Learning-free, divide and conquer text-line extraction algorithm for printed Arabic text with diacritics
Aziz Qaroush, Abdalkarim Awad, Abualsoud Hanani, Khader Mohammad, Basam Jaber, Ala Hasheesh
Abstract
The extraction of text lines from document images is a critical step in optical character recognition. It is still considered an open document analysis problem. The presence of numerous font variations, diacritics, overlapping, and touching text-lines presents a challenge to algorithms designed for machine-printed text. In this paper, we present a simple and robust text-line extraction algorithm for printed Arabic text. The presented method is divided into two stages: preprocessing and text-line extraction. It extracts text-lines efficiently, even in small font sizes, by utilizing baselines, projection profiles, and a top-down divide and conquer technique.
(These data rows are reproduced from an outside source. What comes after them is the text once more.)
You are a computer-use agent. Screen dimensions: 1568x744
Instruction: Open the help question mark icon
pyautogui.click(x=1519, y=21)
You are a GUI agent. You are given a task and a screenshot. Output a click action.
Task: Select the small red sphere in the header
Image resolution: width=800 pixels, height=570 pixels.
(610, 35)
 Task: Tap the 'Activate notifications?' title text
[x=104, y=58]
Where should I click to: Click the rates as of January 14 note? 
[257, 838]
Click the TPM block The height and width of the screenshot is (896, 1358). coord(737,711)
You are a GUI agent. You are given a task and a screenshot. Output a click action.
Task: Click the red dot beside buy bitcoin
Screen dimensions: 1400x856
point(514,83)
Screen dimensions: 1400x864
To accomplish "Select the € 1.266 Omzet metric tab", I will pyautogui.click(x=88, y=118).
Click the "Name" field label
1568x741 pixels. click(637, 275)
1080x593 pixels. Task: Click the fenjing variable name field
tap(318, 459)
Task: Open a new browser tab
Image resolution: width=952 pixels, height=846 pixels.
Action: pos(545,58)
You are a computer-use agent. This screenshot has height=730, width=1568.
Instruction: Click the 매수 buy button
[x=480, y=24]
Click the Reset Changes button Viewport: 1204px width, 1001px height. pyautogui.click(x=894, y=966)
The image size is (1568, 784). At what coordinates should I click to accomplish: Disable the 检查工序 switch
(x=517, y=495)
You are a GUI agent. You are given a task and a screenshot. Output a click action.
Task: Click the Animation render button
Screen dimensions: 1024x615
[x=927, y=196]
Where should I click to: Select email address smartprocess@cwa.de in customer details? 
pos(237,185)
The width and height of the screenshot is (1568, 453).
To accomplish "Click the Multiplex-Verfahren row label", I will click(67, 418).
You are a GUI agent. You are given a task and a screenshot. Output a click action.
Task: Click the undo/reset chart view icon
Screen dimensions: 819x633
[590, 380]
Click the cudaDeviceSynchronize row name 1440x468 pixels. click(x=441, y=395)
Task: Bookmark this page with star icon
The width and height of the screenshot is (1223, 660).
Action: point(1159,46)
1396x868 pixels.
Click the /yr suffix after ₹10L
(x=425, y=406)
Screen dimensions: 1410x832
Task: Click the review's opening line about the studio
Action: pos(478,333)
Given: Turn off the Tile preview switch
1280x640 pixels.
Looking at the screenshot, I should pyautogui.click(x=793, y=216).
The presented method is fast and efficient when dealing with non-uniform inter-line spacing and the text-line overlapping problem. A set of experiments were conducted on the collected dataset. The experiments revealed that the proposed method outperforms two baseline approaches, with an average error rate of 3% on Arabic text without diacritics and 11% on Arabic text with diacritics. Furthermore, the experiments demonstrate that the proposed algorithm has a simple computational running time, with an average running time of 0.087 s per document image.